--- BEGIN Data provided ---

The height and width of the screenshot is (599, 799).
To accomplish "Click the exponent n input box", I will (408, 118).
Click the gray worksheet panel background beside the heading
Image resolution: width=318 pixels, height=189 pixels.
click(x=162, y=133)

--- END Data provided ---
--- BEGIN Data provided ---

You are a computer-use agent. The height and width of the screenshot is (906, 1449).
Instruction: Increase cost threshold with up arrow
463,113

--- END Data provided ---
--- BEGIN Data provided ---

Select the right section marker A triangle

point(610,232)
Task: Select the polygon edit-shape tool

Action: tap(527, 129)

--- END Data provided ---

◆ Problem details: Copy the rows word for word, beginning with the line that contains "The height and width of the screenshot is (599, 799)." and continuing through the line that contains "click(x=162, y=133)".

◆ Answer to the task:
The height and width of the screenshot is (599, 799).
To accomplish "Click the exponent n input box", I will (408, 118).
Click the gray worksheet panel background beside the heading
Image resolution: width=318 pixels, height=189 pixels.
click(x=162, y=133)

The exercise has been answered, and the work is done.